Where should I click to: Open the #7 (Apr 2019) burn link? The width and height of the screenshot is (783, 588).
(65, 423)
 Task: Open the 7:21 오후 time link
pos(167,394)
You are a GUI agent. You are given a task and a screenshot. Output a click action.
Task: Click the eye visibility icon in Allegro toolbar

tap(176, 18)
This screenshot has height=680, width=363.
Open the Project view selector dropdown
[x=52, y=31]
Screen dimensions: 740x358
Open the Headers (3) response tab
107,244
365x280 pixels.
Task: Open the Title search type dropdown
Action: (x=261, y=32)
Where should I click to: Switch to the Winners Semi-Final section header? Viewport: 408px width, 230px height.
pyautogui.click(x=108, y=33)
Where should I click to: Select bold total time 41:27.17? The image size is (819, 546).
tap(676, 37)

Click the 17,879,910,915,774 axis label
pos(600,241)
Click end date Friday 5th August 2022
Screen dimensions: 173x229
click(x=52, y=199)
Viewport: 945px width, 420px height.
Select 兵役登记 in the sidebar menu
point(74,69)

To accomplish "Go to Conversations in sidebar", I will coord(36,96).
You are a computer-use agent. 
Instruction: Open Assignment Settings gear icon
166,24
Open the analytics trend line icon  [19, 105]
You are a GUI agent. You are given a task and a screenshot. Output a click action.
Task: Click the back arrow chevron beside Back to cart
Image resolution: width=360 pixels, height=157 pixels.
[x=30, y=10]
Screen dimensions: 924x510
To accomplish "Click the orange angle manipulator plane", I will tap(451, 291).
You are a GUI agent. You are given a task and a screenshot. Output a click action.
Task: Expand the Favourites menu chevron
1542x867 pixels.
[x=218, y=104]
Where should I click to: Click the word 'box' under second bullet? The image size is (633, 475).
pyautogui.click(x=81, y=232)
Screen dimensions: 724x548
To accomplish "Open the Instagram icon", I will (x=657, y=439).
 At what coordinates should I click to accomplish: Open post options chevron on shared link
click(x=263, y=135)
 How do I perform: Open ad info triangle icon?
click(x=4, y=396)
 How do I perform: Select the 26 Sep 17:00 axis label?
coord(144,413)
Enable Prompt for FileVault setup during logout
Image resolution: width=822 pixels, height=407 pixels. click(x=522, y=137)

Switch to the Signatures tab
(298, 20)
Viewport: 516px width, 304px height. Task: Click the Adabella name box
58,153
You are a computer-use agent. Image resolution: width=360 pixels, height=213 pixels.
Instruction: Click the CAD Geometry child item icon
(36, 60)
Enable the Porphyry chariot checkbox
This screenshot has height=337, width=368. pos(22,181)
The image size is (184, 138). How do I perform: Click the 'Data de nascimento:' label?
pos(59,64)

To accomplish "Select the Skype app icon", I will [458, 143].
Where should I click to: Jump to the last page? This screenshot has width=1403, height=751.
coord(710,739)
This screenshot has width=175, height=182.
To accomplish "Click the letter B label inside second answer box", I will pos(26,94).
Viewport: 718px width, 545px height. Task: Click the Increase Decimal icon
★ ★ ★ ★
> _What needs to be done_
Give back only the lines from the one containing "Where should I click to: Click" through the final line of the entries above, exactly as written, both included.

> _Output of the exercise_
Where should I click to: Click the word 'box' under second bullet? The image size is (633, 475).
pyautogui.click(x=81, y=232)
Screen dimensions: 724x548
To accomplish "Open the Instagram icon", I will (x=657, y=439).
 At what coordinates should I click to accomplish: Open post options chevron on shared link
click(x=263, y=135)
 How do I perform: Open ad info triangle icon?
click(x=4, y=396)
 How do I perform: Select the 26 Sep 17:00 axis label?
coord(144,413)
Enable Prompt for FileVault setup during logout
Image resolution: width=822 pixels, height=407 pixels. click(x=522, y=137)

Switch to the Signatures tab
(298, 20)
Viewport: 516px width, 304px height. Task: Click the Adabella name box
58,153
You are a computer-use agent. Image resolution: width=360 pixels, height=213 pixels.
Instruction: Click the CAD Geometry child item icon
(36, 60)
Enable the Porphyry chariot checkbox
This screenshot has height=337, width=368. pos(22,181)
The image size is (184, 138). How do I perform: Click the 'Data de nascimento:' label?
pos(59,64)

To accomplish "Select the Skype app icon", I will [458, 143].
Where should I click to: Jump to the last page? This screenshot has width=1403, height=751.
coord(710,739)
This screenshot has width=175, height=182.
To accomplish "Click the letter B label inside second answer box", I will pos(26,94).
Viewport: 718px width, 545px height. Task: Click the Increase Decimal icon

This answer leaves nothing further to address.